The Massachusetts Appeals Court has reaffirmed its holding in Sullivan v. Kondaur Capital Corp., 85 Mass.App.Ct. 202 (2014), that mortgagors have standing only to challenge assignments of their mortgages that are void, not merely voidable, and that the Mortgage Electronic Registration Systems, Inc. (“MERS”) system of mortgage assignments comports with Massachusetts law. The Court in Shea v. Federal National Mortgage Association, et al., No. 13-P-1630, slip op. (Mass. App. Ct. Feb. 18, 2015), further reaffirmed that a mortgagee need not ever hold the note secured by the mortgage, and that Massachusetts law does not require authorization from the noteholder for a mortgagee to assign the mortgage to another party.

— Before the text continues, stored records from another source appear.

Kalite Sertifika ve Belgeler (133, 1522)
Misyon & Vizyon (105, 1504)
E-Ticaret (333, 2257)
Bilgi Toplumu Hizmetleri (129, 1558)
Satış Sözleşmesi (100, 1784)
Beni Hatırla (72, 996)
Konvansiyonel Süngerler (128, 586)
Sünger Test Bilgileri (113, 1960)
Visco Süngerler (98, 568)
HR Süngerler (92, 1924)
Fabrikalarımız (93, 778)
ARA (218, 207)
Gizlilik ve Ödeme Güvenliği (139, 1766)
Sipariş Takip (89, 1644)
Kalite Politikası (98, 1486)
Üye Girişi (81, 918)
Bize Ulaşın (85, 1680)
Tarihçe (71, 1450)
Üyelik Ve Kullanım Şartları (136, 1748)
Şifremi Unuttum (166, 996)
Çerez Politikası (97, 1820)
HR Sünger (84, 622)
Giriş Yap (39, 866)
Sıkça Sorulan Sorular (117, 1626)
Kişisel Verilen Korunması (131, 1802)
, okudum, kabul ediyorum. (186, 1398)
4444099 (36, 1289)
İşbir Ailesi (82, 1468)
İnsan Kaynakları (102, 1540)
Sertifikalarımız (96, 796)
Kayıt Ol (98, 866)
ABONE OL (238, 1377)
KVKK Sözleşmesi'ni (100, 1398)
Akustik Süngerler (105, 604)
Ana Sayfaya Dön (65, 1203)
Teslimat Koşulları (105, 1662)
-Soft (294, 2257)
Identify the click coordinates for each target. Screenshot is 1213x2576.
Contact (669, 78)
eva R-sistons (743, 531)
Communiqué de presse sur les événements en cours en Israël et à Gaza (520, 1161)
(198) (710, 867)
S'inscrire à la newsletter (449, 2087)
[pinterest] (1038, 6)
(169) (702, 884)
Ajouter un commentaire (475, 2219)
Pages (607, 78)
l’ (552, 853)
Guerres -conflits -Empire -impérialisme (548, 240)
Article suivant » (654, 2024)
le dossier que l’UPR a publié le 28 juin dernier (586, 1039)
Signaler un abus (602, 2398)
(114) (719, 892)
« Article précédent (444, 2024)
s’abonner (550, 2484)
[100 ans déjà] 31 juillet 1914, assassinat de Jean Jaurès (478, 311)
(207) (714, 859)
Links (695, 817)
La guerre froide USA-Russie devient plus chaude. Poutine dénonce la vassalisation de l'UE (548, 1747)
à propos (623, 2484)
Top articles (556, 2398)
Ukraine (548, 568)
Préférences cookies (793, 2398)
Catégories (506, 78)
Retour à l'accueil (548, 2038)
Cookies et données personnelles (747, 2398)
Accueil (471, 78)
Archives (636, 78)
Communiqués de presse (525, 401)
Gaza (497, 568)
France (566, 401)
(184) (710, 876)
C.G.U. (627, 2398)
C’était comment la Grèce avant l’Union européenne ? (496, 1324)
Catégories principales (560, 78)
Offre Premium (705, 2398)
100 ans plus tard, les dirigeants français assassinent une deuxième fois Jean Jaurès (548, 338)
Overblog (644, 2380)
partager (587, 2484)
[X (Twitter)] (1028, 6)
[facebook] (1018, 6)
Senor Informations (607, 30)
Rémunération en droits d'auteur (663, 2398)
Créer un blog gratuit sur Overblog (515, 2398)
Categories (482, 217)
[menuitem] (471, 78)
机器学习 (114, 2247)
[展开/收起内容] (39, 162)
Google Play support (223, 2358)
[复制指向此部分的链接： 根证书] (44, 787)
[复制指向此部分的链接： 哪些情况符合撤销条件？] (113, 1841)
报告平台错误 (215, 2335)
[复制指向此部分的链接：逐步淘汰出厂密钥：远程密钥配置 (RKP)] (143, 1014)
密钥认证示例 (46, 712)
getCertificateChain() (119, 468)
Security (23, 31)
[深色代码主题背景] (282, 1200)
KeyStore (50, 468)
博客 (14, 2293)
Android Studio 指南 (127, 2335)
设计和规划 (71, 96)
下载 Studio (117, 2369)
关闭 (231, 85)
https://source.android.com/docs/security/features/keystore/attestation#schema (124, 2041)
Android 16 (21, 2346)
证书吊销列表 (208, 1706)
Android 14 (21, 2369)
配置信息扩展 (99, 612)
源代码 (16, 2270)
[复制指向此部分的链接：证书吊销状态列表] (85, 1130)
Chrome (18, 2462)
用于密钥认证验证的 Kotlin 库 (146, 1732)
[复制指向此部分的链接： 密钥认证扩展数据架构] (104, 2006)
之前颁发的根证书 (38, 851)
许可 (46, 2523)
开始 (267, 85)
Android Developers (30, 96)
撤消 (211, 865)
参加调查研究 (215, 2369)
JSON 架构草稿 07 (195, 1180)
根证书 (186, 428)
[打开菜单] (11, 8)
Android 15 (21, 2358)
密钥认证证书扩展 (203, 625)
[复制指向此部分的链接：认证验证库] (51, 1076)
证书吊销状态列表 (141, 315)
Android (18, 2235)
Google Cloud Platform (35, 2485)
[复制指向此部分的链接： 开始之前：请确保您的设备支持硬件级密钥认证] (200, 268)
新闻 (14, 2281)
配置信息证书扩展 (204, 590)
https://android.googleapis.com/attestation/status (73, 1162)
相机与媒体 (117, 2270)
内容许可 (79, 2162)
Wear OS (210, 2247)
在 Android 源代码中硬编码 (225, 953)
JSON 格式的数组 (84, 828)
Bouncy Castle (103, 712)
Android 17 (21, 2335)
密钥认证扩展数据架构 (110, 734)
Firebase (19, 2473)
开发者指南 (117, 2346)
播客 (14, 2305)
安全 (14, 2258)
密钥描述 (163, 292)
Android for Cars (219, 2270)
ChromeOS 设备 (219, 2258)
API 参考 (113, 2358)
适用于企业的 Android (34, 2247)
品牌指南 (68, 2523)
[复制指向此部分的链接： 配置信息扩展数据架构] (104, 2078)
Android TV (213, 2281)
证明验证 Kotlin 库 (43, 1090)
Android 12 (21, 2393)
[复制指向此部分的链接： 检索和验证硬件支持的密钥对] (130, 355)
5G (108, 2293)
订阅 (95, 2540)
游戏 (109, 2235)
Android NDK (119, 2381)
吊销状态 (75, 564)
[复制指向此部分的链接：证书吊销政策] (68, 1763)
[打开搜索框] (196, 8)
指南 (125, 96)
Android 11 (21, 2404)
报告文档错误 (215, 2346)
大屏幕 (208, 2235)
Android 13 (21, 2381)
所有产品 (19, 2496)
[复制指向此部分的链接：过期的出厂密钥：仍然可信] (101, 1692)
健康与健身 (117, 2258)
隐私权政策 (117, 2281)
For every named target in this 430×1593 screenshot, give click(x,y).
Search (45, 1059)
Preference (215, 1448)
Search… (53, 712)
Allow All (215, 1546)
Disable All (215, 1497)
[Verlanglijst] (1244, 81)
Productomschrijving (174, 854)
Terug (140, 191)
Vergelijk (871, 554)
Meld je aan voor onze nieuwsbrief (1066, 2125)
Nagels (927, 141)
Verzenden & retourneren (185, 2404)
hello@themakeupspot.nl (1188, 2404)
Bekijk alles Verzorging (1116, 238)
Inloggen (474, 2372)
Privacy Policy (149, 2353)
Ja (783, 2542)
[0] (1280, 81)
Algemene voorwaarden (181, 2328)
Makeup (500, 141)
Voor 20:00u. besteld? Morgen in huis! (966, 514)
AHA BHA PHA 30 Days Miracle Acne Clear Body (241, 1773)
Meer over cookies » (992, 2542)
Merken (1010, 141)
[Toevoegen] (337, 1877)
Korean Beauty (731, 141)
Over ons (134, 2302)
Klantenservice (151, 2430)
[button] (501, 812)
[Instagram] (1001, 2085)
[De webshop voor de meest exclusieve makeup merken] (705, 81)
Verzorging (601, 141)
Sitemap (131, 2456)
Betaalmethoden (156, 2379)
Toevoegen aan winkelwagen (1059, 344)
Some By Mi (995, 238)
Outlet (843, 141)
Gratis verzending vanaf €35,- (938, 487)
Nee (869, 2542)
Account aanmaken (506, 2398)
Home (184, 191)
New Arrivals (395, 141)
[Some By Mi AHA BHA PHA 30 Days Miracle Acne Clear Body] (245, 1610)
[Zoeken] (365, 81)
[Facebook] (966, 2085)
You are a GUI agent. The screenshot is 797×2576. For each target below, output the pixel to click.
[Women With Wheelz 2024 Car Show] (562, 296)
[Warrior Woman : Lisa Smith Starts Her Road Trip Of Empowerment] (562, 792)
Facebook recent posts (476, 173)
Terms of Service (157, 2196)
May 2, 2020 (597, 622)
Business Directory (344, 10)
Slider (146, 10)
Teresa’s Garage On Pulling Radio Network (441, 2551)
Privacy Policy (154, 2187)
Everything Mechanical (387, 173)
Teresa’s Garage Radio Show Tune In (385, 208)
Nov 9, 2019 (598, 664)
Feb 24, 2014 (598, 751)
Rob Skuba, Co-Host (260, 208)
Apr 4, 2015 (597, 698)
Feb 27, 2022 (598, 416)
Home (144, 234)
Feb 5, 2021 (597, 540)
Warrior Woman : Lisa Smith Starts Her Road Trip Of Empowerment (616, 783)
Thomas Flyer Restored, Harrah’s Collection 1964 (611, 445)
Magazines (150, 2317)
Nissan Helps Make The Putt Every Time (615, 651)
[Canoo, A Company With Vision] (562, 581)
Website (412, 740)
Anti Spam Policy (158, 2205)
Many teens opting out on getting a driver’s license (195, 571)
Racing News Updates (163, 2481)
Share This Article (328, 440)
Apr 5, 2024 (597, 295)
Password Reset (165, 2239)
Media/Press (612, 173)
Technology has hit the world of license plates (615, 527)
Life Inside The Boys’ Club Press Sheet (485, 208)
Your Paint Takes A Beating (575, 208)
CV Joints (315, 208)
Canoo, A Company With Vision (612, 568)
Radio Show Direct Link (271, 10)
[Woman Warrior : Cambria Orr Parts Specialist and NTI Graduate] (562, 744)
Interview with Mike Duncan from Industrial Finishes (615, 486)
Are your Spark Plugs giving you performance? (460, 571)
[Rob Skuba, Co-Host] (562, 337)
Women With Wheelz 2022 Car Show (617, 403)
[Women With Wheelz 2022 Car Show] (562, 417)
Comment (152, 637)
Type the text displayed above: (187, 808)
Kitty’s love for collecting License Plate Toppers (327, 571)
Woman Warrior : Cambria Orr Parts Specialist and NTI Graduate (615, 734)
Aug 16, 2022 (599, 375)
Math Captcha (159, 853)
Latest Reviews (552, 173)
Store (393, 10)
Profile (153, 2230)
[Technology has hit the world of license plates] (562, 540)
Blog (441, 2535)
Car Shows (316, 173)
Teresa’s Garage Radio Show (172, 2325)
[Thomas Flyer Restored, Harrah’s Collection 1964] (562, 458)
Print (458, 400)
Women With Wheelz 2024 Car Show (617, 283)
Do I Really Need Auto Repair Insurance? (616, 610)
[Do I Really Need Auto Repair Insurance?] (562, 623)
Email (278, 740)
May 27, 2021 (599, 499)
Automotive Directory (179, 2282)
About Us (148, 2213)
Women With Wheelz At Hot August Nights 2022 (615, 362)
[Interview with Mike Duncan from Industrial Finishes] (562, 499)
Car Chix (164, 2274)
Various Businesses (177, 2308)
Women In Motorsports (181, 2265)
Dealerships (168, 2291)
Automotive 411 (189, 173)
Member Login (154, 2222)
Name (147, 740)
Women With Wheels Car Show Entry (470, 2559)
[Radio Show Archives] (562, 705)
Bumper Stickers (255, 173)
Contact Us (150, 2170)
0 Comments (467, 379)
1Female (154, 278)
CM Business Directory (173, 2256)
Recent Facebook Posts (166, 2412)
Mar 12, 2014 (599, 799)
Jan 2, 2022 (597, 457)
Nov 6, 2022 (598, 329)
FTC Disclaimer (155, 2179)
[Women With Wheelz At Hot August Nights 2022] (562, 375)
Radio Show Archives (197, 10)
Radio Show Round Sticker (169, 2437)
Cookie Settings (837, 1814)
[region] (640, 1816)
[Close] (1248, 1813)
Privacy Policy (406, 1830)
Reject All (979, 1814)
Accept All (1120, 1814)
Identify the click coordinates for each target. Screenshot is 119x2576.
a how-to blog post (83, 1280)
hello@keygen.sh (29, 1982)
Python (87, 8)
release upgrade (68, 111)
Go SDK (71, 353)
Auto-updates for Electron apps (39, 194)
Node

Plaintiff refinanced his home in 2007, executing a note payable to IndyMac Bank, FSB (“IndyMac”) as the “Lender” and a mortgage to MERS as “a nominee for Lender and Lender’s successors and assigns.” The mortgage further granted a power of sale under the mortgage to MERS and to the successors and assigns of MERS. On November 11, 2009, MERS assigned the mortgage to OneWest Bank, FSB (“OneWest”). OneWest commenced foreclosure proceedings, foreclosed under its power of sale, and assigned its winning bid to Federal National Mortgage Association (“Fannie Mae”). Plaintiff then sued IndyMac, MERS and Fannie Mae under numerous theories, which the Court described as “in essence an action to quiet title.” Shea at p. 1, fn. 3. The plaintiff argued that the assignment of his mortgage from MERS was void, alleging that MERS never obtained the status of mortgagee because it never held the note, and that any assignment to OneWest was void because MERS did not receive specific authorization from the noteholder, IndyMac, prior to executing the assignment.
The Appeals Court rejected both contentions. Citing to its own Sullivan decision, the Court reaffirmed that “MERS’s interest as mortgagee was not ‘inherently invalid because it was separated from ownership of the underlying debt.'” Shea at p. 4 (quoting Sullivan, 85 Mass.App.Ct. at 210). The Court explained that plaintiff’s argument that MERS needed explicit authorization to assign the mortgage was likewise without merit, as the contention appeared to be based on a misreading of Eaton v. Federal Natl. Mort. Assn., 462 Mass. 569 (2012). Eaton held that a foreclosing mortgagee had to hold the note or be an authorized agent for the noteholder to foreclose, but imposed no such requirement on an assignment of the mortgage. “In other words, despite IndyMac’s right (as note holder) to demand and obtain an assignment of the mortgage…MERS (as mortgagee) retained the right to assign the mortgage unilaterally absent any restriction in the mortgage document.” Shea at p. 5.
The Appeals Court has now reaffirmed its holdings that the MERS model comports with Massachusetts law, that a mortgagee is not required to have any interest in the underlying note prior to foreclosure, and that a mortgagee requires no authorization from the noteholder to assign the mortgage to another party.